[SOURCE MATERIAL]

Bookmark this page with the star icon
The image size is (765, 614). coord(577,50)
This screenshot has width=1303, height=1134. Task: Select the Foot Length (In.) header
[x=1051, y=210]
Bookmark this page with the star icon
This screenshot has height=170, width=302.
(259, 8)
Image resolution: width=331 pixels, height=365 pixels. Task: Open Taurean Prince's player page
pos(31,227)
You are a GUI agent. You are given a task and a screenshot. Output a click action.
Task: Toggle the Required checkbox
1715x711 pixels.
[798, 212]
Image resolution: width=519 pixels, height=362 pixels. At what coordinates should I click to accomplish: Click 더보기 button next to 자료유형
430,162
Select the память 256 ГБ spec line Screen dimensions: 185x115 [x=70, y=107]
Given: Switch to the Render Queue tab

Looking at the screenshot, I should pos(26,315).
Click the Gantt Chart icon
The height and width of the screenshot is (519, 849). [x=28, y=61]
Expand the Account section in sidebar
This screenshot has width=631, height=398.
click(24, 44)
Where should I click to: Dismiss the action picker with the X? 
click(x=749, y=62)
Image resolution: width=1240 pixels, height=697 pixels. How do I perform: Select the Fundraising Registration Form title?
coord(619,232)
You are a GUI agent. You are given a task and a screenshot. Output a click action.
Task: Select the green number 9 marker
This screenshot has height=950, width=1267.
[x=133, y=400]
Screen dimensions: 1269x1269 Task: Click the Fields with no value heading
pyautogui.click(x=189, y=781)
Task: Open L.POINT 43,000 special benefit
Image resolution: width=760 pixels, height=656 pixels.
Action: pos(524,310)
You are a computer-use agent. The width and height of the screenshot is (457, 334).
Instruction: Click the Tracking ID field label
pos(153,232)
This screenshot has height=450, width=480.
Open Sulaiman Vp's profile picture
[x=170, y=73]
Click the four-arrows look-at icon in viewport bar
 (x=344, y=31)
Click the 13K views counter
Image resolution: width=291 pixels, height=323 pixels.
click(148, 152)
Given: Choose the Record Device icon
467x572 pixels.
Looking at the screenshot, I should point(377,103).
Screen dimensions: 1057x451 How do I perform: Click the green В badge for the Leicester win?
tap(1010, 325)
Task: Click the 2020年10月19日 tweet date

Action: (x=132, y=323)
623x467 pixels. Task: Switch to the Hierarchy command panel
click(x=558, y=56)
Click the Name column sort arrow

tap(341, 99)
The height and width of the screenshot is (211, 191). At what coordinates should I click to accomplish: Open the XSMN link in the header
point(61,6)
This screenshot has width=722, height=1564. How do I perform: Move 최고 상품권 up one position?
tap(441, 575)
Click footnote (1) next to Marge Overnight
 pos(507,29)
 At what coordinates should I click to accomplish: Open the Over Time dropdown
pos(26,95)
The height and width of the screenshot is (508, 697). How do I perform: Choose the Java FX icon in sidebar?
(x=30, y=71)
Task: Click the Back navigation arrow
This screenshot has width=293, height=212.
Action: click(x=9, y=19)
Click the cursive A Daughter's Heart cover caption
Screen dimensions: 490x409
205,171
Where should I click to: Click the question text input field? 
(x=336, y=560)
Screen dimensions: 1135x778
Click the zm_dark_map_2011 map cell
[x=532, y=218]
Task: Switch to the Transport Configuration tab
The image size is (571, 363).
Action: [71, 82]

[/SOURCE MATERIAL]

PROBLEM:
Each line of the data should be reproduced exactly as it appears.

REPLY:
Bookmark this page with the star icon
The image size is (765, 614). coord(577,50)
This screenshot has width=1303, height=1134. Task: Select the Foot Length (In.) header
[x=1051, y=210]
Bookmark this page with the star icon
This screenshot has height=170, width=302.
(259, 8)
Image resolution: width=331 pixels, height=365 pixels. Task: Open Taurean Prince's player page
pos(31,227)
You are a GUI agent. You are given a task and a screenshot. Output a click action.
Task: Toggle the Required checkbox
1715x711 pixels.
[798, 212]
Image resolution: width=519 pixels, height=362 pixels. At what coordinates should I click to accomplish: Click 더보기 button next to 자료유형
430,162
Select the память 256 ГБ spec line Screen dimensions: 185x115 [x=70, y=107]
Given: Switch to the Render Queue tab

Looking at the screenshot, I should pos(26,315).
Click the Gantt Chart icon
The height and width of the screenshot is (519, 849). [x=28, y=61]
Expand the Account section in sidebar
This screenshot has width=631, height=398.
click(24, 44)
Where should I click to: Dismiss the action picker with the X? 
click(x=749, y=62)
Image resolution: width=1240 pixels, height=697 pixels. How do I perform: Select the Fundraising Registration Form title?
coord(619,232)
You are a GUI agent. You are given a task and a screenshot. Output a click action.
Task: Select the green number 9 marker
This screenshot has height=950, width=1267.
[x=133, y=400]
Screen dimensions: 1269x1269 Task: Click the Fields with no value heading
pyautogui.click(x=189, y=781)
Task: Open L.POINT 43,000 special benefit
Image resolution: width=760 pixels, height=656 pixels.
Action: pos(524,310)
You are a computer-use agent. The width and height of the screenshot is (457, 334).
Instruction: Click the Tracking ID field label
pos(153,232)
This screenshot has height=450, width=480.
Open Sulaiman Vp's profile picture
[x=170, y=73]
Click the four-arrows look-at icon in viewport bar
 (x=344, y=31)
Click the 13K views counter
Image resolution: width=291 pixels, height=323 pixels.
click(148, 152)
Given: Choose the Record Device icon
467x572 pixels.
Looking at the screenshot, I should point(377,103).
Screen dimensions: 1057x451 How do I perform: Click the green В badge for the Leicester win?
tap(1010, 325)
Task: Click the 2020年10月19日 tweet date

Action: (x=132, y=323)
623x467 pixels. Task: Switch to the Hierarchy command panel
click(x=558, y=56)
Click the Name column sort arrow

tap(341, 99)
The height and width of the screenshot is (211, 191). At what coordinates should I click to accomplish: Open the XSMN link in the header
point(61,6)
This screenshot has width=722, height=1564. How do I perform: Move 최고 상품권 up one position?
tap(441, 575)
Click footnote (1) next to Marge Overnight
 pos(507,29)
 At what coordinates should I click to accomplish: Open the Over Time dropdown
pos(26,95)
The height and width of the screenshot is (508, 697). How do I perform: Choose the Java FX icon in sidebar?
(x=30, y=71)
Task: Click the Back navigation arrow
This screenshot has width=293, height=212.
Action: click(x=9, y=19)
Click the cursive A Daughter's Heart cover caption
Screen dimensions: 490x409
205,171
Where should I click to: Click the question text input field? 
(x=336, y=560)
Screen dimensions: 1135x778
Click the zm_dark_map_2011 map cell
[x=532, y=218]
Task: Switch to the Transport Configuration tab
The image size is (571, 363).
Action: [71, 82]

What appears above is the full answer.